Критика Хайдеггера, предпринятая Карлом Лёвитом, была, по мнению Арендт, также неподобающей: будучи учеником Хайдеггера, он написал очень критически настроенную по отношению к учителю хабилитационную работу 1928 года об “Индивидууме в роли ближнего”[385], которую Арендт ценила и использовала при написании своей диссертации о “понятии любви” у Августина, а теперь же вовсе разделался с философом – в объеме целой книги. Сборник статей Лёвита “Хайдеггер. Мыслитель в скудные времена”[386] 1953 года привлек к себе большое внимание. Этот труд был повсеместно воспринят как отдаление прежде близкого друга, который после реэмиграции вновь преподавал в Германии. То, что Лёвит преподавал в Гейдельберге вместе с Хансом-Георгом Гадамером, также состоявшим с Хайдеггером в близкой дружбе, Хайдеггер оставил без комментариев. Гадамер со своей стороны непоколебимо стоял за друга; однако самое позднее в книге “Истина и метод” он попытался выйти из тени учителя и попрощаться с собственным прошлым. Герменевтика в этой работе была – при всех содержащихся в ней и угадываемых между строк спорах с философией бытия Хайдеггера – успешным актом эмансипации, после которого Гадамер мог снова приблизиться к Хайдеггеру, теперь уже как философ, создавший труд в высоком смысле этого слова[387]. В отличие от Штернбергера, Лёвит позже вновь сошелся с Хайдеггером, и их отношения лишь укреплялись вплоть до смерти Лёвита в 1973 году.
И все‐таки Гадамер, Лёвит, Штернбергер и другие не были для Арендт, если она вообще следила за их развитием, истинными учениками Хайдеггера. Эти мужчины пытались избавиться от чего‐то или заниматься чем‐то, что они на самом деле не понимали. Для Арендт формой обращения с философией Хайдеггера, больше всего отвечавшей ее сути, было не отстранение, не новое начало и не что‐то еще, а перевод. Юрген Хабермас затронул важный аспект, заявив, что с Хайдеггером следует мыслить против Хайдеггера. Но Арендт этого было недостаточно: с ее точки зрения, переводить Хайдеггера означало понять, чему ты у него научился, и поместить выученное в контекст собственной интеллектуальной духовной эволюции в новом настоящем. “В отличие от методов исторической филологии, у которой свои задачи, диалог мыслящих подчиняется другим законам”, – писал Хайдеггер в 1950 году в предисловии ко второму изданию своей книги “Кант и проблема метафизики”, экземпляр которой он вручил Арендт, когда они снова встретились после войны. Впервые книга была издана в 1929 году, через несколько месяцев после бурной дискуссии Хайдеггера с Эрнстом Кассирером во время Вторых давосских университетских курсов, и это высказывание сильно удивило “молодежь” (со слов Эгона Виетты). Арендт время от времени его цитировала, и оно может быть ключом к осуществленной ею переводческой работе.
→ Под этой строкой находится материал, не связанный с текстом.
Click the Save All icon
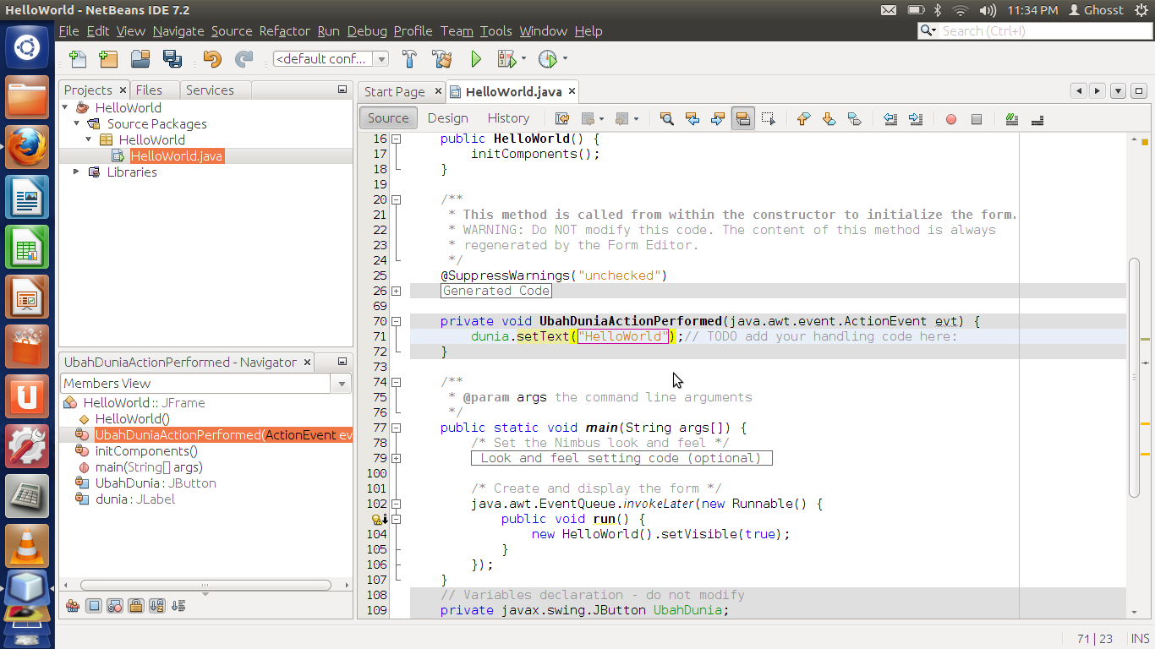 click(172, 59)
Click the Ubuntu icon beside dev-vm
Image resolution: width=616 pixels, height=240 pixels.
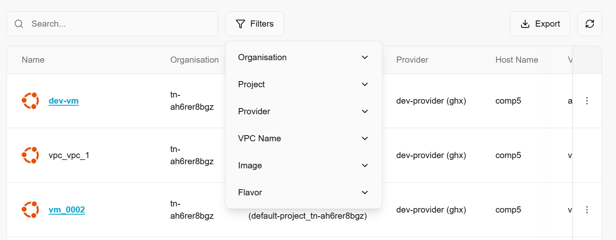30,101
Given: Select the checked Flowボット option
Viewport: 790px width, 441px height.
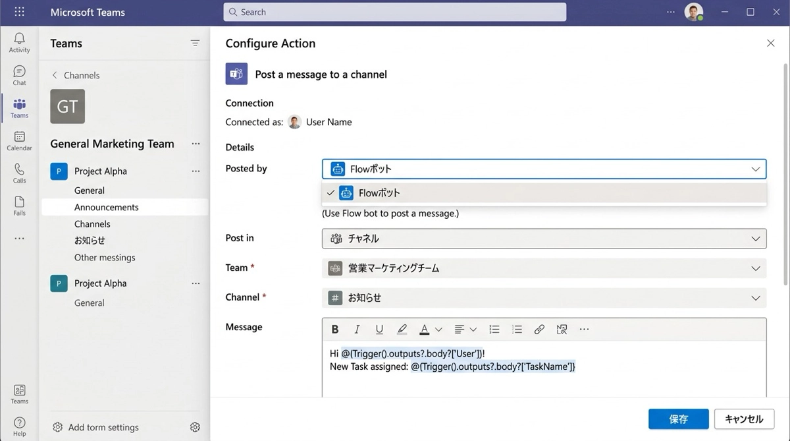Looking at the screenshot, I should [379, 193].
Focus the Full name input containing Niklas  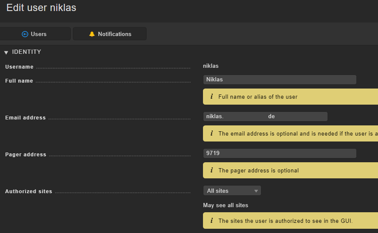coord(280,80)
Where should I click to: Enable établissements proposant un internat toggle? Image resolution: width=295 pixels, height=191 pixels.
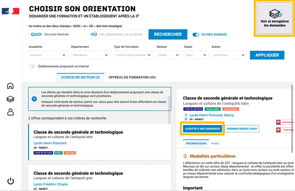(32, 67)
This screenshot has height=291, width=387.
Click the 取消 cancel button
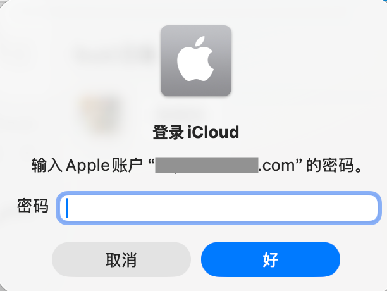[121, 259]

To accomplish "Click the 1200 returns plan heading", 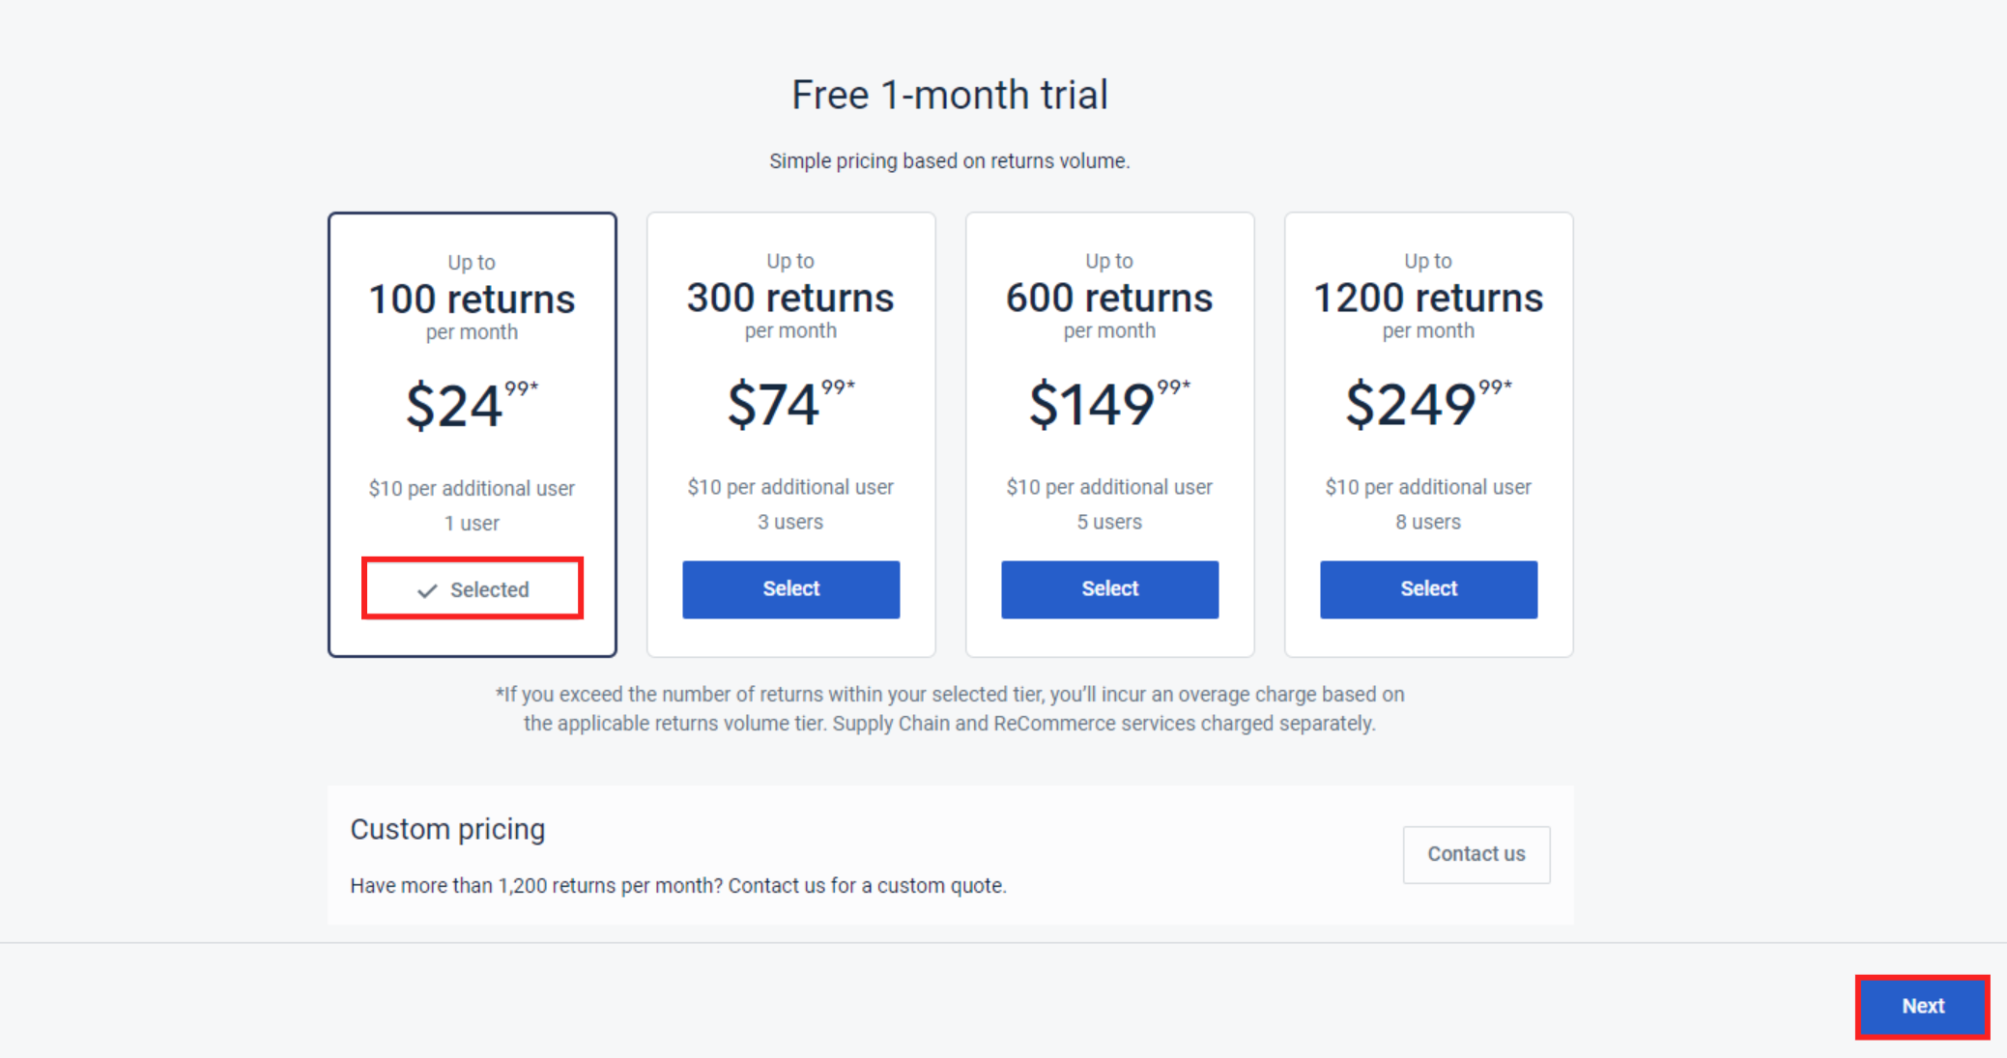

Арендт и названные философы были далеко не единственными, кто пытался разобраться в своем отношении к Хайдеггеру или понять его позицию. Самое позднее с 1945 года между друзьями, учениками, противниками началась обширная переписка на тему: “Чем занят Хайдеггер?”. И снова Леопольдина Вайцман выделяет один аспект, который демонстрирует ее поразительную близость к Арендт, хотя они и сохраняли дистанцию по отношению друг к другу. Яснее всего мысль Вайцман высказана в письме от 3 декабря 1947 года к старому товарищу Герберту Маркузе:
Не знаю, так ли много нас, старых учеников Хайдеггера, кто обратился к проблемам общественно-исторической жизни? Я сама начиная с 1933–1934 годов почти исключительно занималась этими вопросами и особенно в годы оккупации сфокусировалась на систематической научной работе – что удавалось достаточно неплохо, учитывая непростые обстоятельства. Единственные две работы, которые я посвятила философским вопросам (одна о Гуссерле, другая о Хайдеггере), остались машинописными текстами и были утрачены вместе с остальными вещами, находившимися в моей парижской квартире. […]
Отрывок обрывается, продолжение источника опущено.